◆ **Work task**
Each line below should be written out again without any change.

◆ **Material to process**
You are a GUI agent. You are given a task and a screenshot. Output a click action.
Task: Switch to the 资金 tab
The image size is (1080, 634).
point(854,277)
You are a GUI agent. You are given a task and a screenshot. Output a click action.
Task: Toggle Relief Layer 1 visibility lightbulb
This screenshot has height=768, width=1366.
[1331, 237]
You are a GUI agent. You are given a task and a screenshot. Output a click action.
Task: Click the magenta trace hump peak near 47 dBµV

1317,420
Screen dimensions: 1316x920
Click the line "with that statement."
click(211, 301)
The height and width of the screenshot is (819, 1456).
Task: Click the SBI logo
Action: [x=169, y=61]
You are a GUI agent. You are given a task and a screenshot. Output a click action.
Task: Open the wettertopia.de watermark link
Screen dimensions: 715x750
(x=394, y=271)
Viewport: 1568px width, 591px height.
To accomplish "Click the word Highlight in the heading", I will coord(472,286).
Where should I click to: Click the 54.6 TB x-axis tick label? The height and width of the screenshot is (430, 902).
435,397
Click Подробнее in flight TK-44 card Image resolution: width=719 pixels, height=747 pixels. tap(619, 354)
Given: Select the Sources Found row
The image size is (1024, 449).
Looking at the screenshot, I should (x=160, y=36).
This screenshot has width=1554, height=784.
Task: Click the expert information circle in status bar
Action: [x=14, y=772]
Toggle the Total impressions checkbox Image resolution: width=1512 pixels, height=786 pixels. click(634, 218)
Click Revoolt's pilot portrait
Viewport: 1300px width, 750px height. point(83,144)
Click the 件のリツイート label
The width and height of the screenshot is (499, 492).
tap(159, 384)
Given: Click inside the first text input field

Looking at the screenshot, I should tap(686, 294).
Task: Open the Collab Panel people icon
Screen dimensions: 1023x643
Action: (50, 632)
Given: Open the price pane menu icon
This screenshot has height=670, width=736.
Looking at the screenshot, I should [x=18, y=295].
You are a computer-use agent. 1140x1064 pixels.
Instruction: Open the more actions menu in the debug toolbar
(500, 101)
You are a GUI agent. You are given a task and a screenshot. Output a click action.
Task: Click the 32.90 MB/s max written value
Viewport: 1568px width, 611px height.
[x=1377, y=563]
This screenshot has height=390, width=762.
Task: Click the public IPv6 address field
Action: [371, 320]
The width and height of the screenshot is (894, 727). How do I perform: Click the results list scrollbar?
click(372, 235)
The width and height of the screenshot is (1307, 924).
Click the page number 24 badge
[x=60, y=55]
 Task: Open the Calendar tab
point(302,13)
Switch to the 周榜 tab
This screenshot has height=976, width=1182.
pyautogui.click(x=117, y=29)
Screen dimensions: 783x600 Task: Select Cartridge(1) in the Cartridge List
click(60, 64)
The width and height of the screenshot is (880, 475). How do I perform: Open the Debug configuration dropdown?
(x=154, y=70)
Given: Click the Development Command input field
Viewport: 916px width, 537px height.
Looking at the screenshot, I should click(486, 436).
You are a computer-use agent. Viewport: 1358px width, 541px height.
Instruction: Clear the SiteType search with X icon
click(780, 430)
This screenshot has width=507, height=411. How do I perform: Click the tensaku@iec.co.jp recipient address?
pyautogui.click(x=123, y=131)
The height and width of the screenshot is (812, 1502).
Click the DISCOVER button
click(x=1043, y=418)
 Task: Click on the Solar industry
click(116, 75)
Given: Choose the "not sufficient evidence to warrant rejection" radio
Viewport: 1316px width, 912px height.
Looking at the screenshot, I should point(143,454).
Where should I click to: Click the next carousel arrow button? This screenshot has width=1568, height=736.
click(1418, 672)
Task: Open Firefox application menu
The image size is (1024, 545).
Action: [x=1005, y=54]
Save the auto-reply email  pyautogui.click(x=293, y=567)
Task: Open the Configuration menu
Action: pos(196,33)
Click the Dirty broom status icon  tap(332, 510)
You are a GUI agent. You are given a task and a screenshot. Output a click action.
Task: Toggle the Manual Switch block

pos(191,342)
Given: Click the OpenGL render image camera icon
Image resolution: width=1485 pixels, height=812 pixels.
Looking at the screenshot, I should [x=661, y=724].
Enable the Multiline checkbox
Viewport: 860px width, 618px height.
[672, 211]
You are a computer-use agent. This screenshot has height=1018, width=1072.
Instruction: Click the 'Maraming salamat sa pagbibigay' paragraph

◆ **Response to the task**
You are a GUI agent. You are given a task and a screenshot. Output a click action.
Task: Switch to the 资金 tab
The image size is (1080, 634).
point(854,277)
You are a GUI agent. You are given a task and a screenshot. Output a click action.
Task: Toggle Relief Layer 1 visibility lightbulb
This screenshot has height=768, width=1366.
[1331, 237]
You are a GUI agent. You are given a task and a screenshot. Output a click action.
Task: Click the magenta trace hump peak near 47 dBµV

1317,420
Screen dimensions: 1316x920
Click the line "with that statement."
click(211, 301)
The height and width of the screenshot is (819, 1456).
Task: Click the SBI logo
Action: [x=169, y=61]
You are a GUI agent. You are given a task and a screenshot. Output a click action.
Task: Open the wettertopia.de watermark link
Screen dimensions: 715x750
(x=394, y=271)
Viewport: 1568px width, 591px height.
To accomplish "Click the word Highlight in the heading", I will coord(472,286).
Where should I click to: Click the 54.6 TB x-axis tick label? The height and width of the screenshot is (430, 902).
435,397
Click Подробнее in flight TK-44 card Image resolution: width=719 pixels, height=747 pixels. tap(619, 354)
Given: Select the Sources Found row
The image size is (1024, 449).
Looking at the screenshot, I should (x=160, y=36).
This screenshot has width=1554, height=784.
Task: Click the expert information circle in status bar
Action: [x=14, y=772]
Toggle the Total impressions checkbox Image resolution: width=1512 pixels, height=786 pixels. click(634, 218)
Click Revoolt's pilot portrait
Viewport: 1300px width, 750px height. point(83,144)
Click the 件のリツイート label
The width and height of the screenshot is (499, 492).
tap(159, 384)
Given: Click inside the first text input field

Looking at the screenshot, I should tap(686, 294).
Task: Open the Collab Panel people icon
Screen dimensions: 1023x643
Action: (50, 632)
Given: Open the price pane menu icon
This screenshot has height=670, width=736.
Looking at the screenshot, I should [x=18, y=295].
You are a computer-use agent. 1140x1064 pixels.
Instruction: Open the more actions menu in the debug toolbar
(500, 101)
You are a GUI agent. You are given a task and a screenshot. Output a click action.
Task: Click the 32.90 MB/s max written value
Viewport: 1568px width, 611px height.
[x=1377, y=563]
This screenshot has height=390, width=762.
Task: Click the public IPv6 address field
Action: [371, 320]
The width and height of the screenshot is (894, 727). How do I perform: Click the results list scrollbar?
click(372, 235)
The width and height of the screenshot is (1307, 924).
Click the page number 24 badge
[x=60, y=55]
 Task: Open the Calendar tab
point(302,13)
Switch to the 周榜 tab
This screenshot has height=976, width=1182.
pyautogui.click(x=117, y=29)
Screen dimensions: 783x600 Task: Select Cartridge(1) in the Cartridge List
click(60, 64)
The width and height of the screenshot is (880, 475). How do I perform: Open the Debug configuration dropdown?
(x=154, y=70)
Given: Click the Development Command input field
Viewport: 916px width, 537px height.
Looking at the screenshot, I should click(486, 436).
You are a computer-use agent. Viewport: 1358px width, 541px height.
Instruction: Clear the SiteType search with X icon
click(780, 430)
This screenshot has width=507, height=411. How do I perform: Click the tensaku@iec.co.jp recipient address?
pyautogui.click(x=123, y=131)
The height and width of the screenshot is (812, 1502).
Click the DISCOVER button
click(x=1043, y=418)
 Task: Click on the Solar industry
click(116, 75)
Given: Choose the "not sufficient evidence to warrant rejection" radio
Viewport: 1316px width, 912px height.
Looking at the screenshot, I should point(143,454).
Where should I click to: Click the next carousel arrow button? This screenshot has width=1568, height=736.
click(1418, 672)
Task: Open Firefox application menu
The image size is (1024, 545).
Action: [x=1005, y=54]
Save the auto-reply email  pyautogui.click(x=293, y=567)
Task: Open the Configuration menu
Action: pos(196,33)
Click the Dirty broom status icon  tap(332, 510)
You are a GUI agent. You are given a task and a screenshot. Output a click action.
Task: Toggle the Manual Switch block

pos(191,342)
Given: Click the OpenGL render image camera icon
Image resolution: width=1485 pixels, height=812 pixels.
Looking at the screenshot, I should [x=661, y=724].
Enable the Multiline checkbox
Viewport: 860px width, 618px height.
[672, 211]
You are a computer-use agent. This screenshot has height=1018, width=1072.
Instruction: Click the 'Maraming salamat sa pagbibigay' paragraph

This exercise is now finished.